Set the data down again, word for word, as it appears below.
Top of Recorded information
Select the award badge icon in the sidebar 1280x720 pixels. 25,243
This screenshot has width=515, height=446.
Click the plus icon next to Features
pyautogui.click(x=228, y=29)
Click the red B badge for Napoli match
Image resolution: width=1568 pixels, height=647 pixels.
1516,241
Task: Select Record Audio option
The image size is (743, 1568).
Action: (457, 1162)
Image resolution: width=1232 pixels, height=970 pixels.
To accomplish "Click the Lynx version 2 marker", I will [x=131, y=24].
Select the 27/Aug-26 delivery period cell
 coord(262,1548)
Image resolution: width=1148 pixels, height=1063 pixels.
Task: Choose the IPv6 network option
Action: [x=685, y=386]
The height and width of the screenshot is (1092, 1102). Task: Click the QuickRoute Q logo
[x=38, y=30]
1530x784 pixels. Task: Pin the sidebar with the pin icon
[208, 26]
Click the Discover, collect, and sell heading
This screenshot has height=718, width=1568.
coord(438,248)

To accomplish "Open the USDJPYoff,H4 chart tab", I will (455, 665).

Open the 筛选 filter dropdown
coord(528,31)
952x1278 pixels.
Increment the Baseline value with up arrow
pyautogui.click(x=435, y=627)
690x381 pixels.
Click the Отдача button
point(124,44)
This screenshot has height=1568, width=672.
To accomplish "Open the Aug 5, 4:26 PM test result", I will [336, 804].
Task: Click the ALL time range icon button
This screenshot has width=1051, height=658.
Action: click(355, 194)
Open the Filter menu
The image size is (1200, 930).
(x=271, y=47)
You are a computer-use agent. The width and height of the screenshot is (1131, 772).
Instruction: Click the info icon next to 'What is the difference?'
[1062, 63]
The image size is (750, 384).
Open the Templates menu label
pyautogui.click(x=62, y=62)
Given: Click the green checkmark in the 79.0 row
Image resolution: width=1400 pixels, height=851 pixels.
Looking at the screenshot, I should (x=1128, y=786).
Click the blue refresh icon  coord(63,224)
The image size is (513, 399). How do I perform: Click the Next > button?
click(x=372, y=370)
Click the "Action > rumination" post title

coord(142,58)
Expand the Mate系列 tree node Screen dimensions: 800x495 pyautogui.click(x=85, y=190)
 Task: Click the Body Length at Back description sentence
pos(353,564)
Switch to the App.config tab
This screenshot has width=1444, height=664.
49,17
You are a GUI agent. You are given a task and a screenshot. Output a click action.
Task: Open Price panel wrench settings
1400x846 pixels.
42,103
Bottom of Recorded information
» **Solution for this problem**
Select the award badge icon in the sidebar 1280x720 pixels. 25,243
This screenshot has width=515, height=446.
Click the plus icon next to Features
pyautogui.click(x=228, y=29)
Click the red B badge for Napoli match
Image resolution: width=1568 pixels, height=647 pixels.
1516,241
Task: Select Record Audio option
The image size is (743, 1568).
Action: (457, 1162)
Image resolution: width=1232 pixels, height=970 pixels.
To accomplish "Click the Lynx version 2 marker", I will [x=131, y=24].
Select the 27/Aug-26 delivery period cell
 coord(262,1548)
Image resolution: width=1148 pixels, height=1063 pixels.
Task: Choose the IPv6 network option
Action: [x=685, y=386]
The height and width of the screenshot is (1092, 1102). Task: Click the QuickRoute Q logo
[x=38, y=30]
1530x784 pixels. Task: Pin the sidebar with the pin icon
[208, 26]
Click the Discover, collect, and sell heading
This screenshot has height=718, width=1568.
coord(438,248)

To accomplish "Open the USDJPYoff,H4 chart tab", I will (455, 665).

Open the 筛选 filter dropdown
coord(528,31)
952x1278 pixels.
Increment the Baseline value with up arrow
pyautogui.click(x=435, y=627)
690x381 pixels.
Click the Отдача button
point(124,44)
This screenshot has height=1568, width=672.
To accomplish "Open the Aug 5, 4:26 PM test result", I will [336, 804].
Task: Click the ALL time range icon button
This screenshot has width=1051, height=658.
Action: click(355, 194)
Open the Filter menu
The image size is (1200, 930).
(x=271, y=47)
You are a computer-use agent. The width and height of the screenshot is (1131, 772).
Instruction: Click the info icon next to 'What is the difference?'
[1062, 63]
The image size is (750, 384).
Open the Templates menu label
pyautogui.click(x=62, y=62)
Given: Click the green checkmark in the 79.0 row
Image resolution: width=1400 pixels, height=851 pixels.
Looking at the screenshot, I should (x=1128, y=786).
Click the blue refresh icon  coord(63,224)
The image size is (513, 399). How do I perform: Click the Next > button?
click(x=372, y=370)
Click the "Action > rumination" post title

coord(142,58)
Expand the Mate系列 tree node Screen dimensions: 800x495 pyautogui.click(x=85, y=190)
 Task: Click the Body Length at Back description sentence
pos(353,564)
Switch to the App.config tab
This screenshot has width=1444, height=664.
49,17
You are a GUI agent. You are given a task and a screenshot. Output a click action.
Task: Open Price panel wrench settings
1400x846 pixels.
42,103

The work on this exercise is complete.